**Given records**.

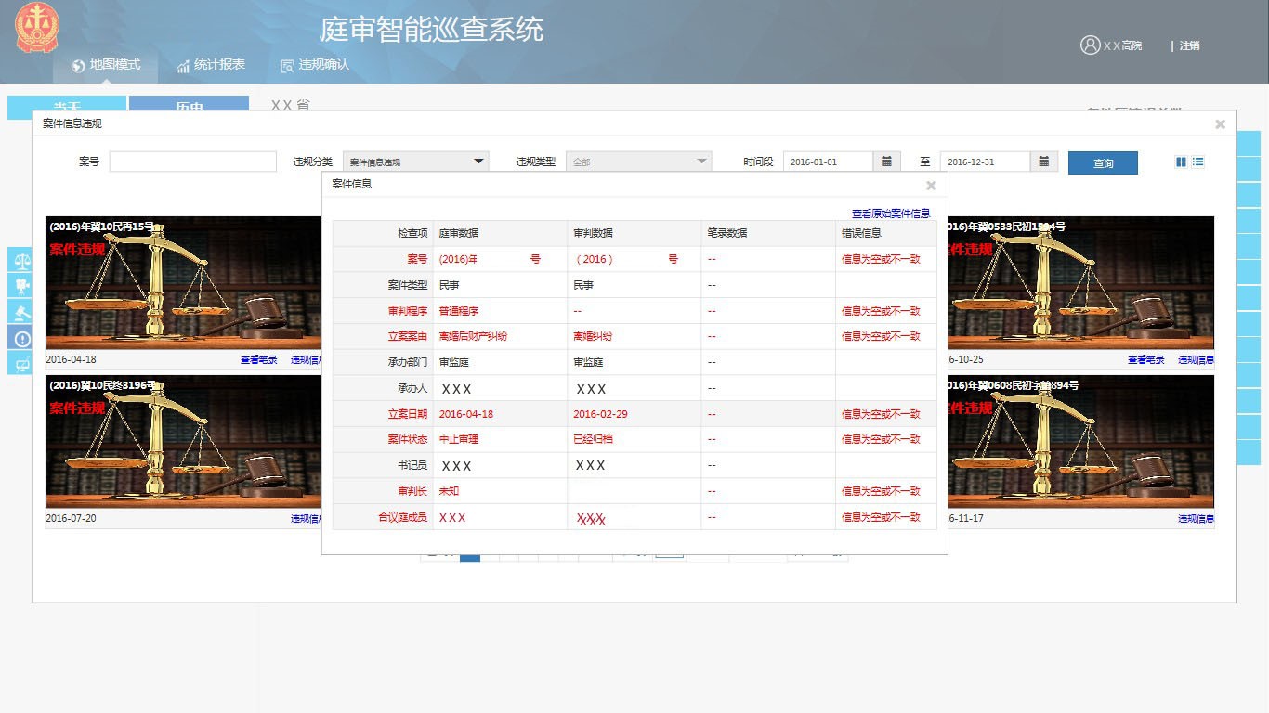This screenshot has height=713, width=1269.
Task: Click the exclamation warning sidebar icon
Action: [x=20, y=338]
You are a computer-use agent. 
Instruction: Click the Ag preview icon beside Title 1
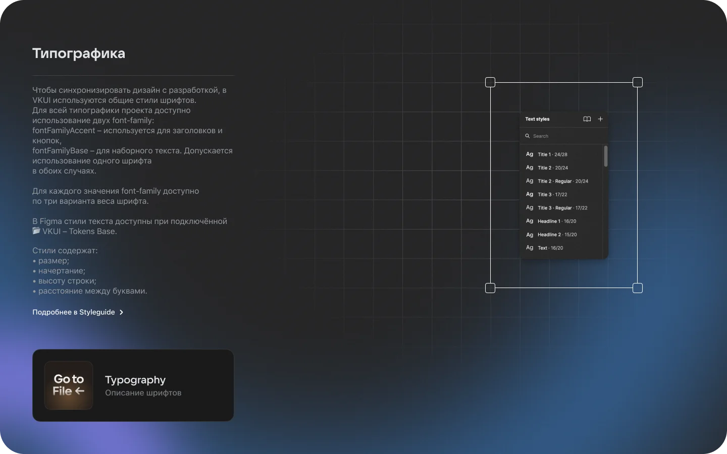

**About this task**. Please print the line that contains "You are a computer-use agent." along with every later line of the material, exactly, through the last one. Leave pictures out of the copy.

**Response**.
You are a computer-use agent. 
Instruction: Click the Ag preview icon beside Title 1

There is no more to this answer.